Un vote au cœur d’un climat diplomatique tendu

Depuis plusieurs semaines, les relations entre Paris et Alger traversent une zone orageuse. Dans ce contexte, la question de l’accord de 1968 revient régulièrement dans le débat national. Plusieurs responsables politiques, y compris à droite et au centre, réclament sa fin. Édouard Philippe comme Bruno Retailleau soutiennent cette démarche. Leur position a pesé sur le vote du jour.

D’abord, Guillaume Bigot, député RN, a ouvert les échanges. Il a dénoncé ce qu’il décrit comme un cadre inéquitable. Selon lui, cet accord place la France dans une situation défavorable. Il a comparé ce texte à un contrat déséquilibré, à sens unique. Des propos qui ont galvanisé son camp et alimenté la tension dans l’hémicycle.
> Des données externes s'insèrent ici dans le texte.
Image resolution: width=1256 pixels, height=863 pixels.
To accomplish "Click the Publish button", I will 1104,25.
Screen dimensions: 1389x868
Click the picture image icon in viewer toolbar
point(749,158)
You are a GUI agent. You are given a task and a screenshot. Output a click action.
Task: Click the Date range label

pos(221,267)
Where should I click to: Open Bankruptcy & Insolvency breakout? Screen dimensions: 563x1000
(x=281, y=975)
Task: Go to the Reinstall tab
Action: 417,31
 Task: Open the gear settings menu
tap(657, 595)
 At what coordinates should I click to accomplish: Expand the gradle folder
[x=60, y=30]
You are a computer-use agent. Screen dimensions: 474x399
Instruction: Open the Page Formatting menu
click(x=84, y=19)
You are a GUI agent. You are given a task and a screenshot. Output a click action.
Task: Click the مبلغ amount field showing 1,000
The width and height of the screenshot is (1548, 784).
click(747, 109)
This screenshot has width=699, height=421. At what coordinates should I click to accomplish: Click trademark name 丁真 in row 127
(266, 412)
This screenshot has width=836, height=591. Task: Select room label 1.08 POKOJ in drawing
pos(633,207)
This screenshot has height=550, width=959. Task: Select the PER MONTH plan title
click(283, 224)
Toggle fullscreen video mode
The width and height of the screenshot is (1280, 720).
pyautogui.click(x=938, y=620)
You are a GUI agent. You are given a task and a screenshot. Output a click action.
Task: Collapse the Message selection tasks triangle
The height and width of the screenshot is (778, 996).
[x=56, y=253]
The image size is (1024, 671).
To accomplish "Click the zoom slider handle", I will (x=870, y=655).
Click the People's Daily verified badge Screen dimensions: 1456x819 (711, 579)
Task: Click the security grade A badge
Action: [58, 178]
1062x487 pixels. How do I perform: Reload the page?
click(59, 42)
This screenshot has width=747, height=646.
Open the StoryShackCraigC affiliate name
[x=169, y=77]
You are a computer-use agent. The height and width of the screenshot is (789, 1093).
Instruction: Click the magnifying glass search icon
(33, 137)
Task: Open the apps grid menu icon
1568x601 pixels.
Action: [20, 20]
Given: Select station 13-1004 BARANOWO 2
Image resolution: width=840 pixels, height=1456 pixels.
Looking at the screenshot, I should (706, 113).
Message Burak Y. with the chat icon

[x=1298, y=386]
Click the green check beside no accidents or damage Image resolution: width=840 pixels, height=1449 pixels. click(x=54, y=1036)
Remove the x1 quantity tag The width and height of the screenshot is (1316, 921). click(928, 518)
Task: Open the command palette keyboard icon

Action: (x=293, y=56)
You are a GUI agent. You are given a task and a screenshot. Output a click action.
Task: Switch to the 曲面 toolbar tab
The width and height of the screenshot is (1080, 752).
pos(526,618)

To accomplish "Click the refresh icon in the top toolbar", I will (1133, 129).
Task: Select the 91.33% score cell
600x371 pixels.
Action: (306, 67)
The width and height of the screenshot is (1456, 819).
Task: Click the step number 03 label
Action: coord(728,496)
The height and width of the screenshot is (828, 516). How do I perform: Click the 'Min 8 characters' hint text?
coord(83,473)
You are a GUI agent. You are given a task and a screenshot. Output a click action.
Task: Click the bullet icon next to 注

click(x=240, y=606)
Ensuite, les critiques se sont multipliées. Le camp présidentiel a rappelé son refus de dénoncer l’accord. Emmanuel Macron l’a déjà affirmé à plusieurs reprises. Néanmoins, certains membres de la majorité avaient, ces derniers mois, exprimé des doutes publics. Gabriel Attal, par exemple, avait évoqué la nécessité de réexaminer ce cadre juridique. Deux députés Renaissance avaient même rendu un rapport appelant à un changement profond des règles de 1968.